### Exercise brief
List, from the lines below, each one with "computer" in it.

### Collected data
::::::

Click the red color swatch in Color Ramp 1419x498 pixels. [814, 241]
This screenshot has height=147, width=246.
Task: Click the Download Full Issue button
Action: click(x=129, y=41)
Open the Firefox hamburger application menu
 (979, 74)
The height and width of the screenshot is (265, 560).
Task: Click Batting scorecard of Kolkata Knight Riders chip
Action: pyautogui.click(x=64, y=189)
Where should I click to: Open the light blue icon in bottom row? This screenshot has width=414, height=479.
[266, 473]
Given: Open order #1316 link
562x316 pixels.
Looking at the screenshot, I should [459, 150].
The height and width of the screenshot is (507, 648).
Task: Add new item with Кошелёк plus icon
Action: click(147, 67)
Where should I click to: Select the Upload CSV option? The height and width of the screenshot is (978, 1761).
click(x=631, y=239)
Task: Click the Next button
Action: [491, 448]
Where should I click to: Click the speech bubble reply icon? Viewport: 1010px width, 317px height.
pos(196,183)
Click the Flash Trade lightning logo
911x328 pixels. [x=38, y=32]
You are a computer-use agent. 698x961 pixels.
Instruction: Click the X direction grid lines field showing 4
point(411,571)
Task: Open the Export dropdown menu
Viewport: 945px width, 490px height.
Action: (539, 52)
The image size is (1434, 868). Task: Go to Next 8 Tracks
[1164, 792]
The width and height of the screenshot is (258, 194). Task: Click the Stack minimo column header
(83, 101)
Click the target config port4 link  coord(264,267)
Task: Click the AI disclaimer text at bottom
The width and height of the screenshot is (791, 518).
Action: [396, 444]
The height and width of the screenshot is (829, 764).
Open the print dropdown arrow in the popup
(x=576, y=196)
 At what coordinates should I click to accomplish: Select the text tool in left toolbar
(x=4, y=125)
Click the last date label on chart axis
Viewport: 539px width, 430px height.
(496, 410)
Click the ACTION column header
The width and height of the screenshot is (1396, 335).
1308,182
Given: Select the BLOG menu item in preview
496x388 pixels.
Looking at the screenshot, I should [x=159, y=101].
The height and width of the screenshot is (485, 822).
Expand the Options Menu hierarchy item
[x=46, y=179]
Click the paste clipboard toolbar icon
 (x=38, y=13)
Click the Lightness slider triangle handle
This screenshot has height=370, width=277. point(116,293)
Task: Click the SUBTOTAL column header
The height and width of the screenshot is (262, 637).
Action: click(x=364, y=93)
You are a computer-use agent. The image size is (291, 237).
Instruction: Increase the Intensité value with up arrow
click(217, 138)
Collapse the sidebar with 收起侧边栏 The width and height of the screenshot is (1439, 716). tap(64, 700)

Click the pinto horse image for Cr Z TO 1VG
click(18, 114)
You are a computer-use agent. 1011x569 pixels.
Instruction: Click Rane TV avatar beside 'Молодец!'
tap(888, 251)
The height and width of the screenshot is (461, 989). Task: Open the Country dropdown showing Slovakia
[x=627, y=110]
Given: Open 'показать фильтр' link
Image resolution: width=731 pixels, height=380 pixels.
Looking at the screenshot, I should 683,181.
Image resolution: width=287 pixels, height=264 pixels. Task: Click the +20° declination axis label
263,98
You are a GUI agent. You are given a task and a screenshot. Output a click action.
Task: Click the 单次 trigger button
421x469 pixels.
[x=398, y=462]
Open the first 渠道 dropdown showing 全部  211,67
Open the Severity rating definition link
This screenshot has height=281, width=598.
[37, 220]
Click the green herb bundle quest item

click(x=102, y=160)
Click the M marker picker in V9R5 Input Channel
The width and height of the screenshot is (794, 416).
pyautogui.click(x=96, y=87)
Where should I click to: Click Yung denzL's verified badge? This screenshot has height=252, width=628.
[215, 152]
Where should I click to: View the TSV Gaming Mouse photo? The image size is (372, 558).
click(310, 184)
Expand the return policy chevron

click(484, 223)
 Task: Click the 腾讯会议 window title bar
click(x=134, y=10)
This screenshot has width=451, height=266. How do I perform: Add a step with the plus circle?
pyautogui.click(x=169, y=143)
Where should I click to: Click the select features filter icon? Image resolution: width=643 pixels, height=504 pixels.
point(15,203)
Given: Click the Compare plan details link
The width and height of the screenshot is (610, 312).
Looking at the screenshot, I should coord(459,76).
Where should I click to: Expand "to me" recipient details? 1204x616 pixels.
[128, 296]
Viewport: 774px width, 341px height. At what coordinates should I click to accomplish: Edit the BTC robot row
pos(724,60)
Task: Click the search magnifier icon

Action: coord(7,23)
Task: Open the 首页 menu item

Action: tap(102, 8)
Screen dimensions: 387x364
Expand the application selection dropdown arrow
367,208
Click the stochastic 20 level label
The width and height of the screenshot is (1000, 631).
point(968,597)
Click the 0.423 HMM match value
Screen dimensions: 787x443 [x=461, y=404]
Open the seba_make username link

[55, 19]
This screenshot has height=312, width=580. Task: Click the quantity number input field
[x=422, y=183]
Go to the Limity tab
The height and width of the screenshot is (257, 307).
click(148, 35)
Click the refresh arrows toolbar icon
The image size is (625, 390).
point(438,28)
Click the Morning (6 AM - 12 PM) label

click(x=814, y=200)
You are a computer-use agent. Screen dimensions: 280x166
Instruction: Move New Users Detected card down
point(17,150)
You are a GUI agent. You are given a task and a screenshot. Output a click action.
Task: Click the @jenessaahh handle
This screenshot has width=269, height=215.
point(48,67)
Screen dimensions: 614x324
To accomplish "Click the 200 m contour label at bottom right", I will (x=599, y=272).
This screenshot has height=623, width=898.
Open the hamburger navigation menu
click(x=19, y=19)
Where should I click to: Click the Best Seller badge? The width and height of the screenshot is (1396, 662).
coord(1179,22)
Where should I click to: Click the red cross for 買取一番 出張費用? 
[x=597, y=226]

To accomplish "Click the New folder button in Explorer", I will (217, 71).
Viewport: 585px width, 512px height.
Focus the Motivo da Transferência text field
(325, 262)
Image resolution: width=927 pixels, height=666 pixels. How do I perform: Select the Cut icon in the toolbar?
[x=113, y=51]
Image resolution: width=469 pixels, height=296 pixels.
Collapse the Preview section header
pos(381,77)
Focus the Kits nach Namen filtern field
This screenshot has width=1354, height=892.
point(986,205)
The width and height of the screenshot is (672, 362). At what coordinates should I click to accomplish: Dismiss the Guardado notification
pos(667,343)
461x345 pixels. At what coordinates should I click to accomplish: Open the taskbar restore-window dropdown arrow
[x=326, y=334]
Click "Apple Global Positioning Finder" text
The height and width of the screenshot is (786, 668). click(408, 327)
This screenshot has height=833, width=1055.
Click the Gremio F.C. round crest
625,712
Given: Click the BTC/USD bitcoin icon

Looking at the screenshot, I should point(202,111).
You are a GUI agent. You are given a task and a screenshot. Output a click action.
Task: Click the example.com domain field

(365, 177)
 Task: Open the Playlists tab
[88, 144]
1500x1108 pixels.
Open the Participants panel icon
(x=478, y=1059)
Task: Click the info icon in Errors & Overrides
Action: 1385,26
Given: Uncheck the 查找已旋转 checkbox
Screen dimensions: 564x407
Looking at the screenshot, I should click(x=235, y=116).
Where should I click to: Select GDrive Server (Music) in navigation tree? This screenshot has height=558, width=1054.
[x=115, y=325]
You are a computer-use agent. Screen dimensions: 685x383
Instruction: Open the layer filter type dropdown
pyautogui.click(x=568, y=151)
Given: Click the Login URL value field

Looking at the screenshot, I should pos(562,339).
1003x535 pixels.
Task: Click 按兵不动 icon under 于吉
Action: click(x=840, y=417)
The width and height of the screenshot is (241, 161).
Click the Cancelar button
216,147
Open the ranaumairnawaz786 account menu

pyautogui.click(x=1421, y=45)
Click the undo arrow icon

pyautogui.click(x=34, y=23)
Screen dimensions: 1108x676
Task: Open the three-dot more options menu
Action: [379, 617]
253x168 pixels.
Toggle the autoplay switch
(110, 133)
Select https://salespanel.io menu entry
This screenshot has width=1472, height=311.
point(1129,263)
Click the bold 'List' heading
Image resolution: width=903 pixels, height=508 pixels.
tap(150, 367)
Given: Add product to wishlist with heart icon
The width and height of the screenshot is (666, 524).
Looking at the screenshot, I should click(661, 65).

::::::

### Completed task
You are a computer-use agent. 698x961 pixels.
You are a computer-use agent. The image size is (291, 237).
You are a computer-use agent. 1011x569 pixels.
You are a computer-use agent. Screen dimensions: 280x166
You are a computer-use agent. Screen dimensions: 685x383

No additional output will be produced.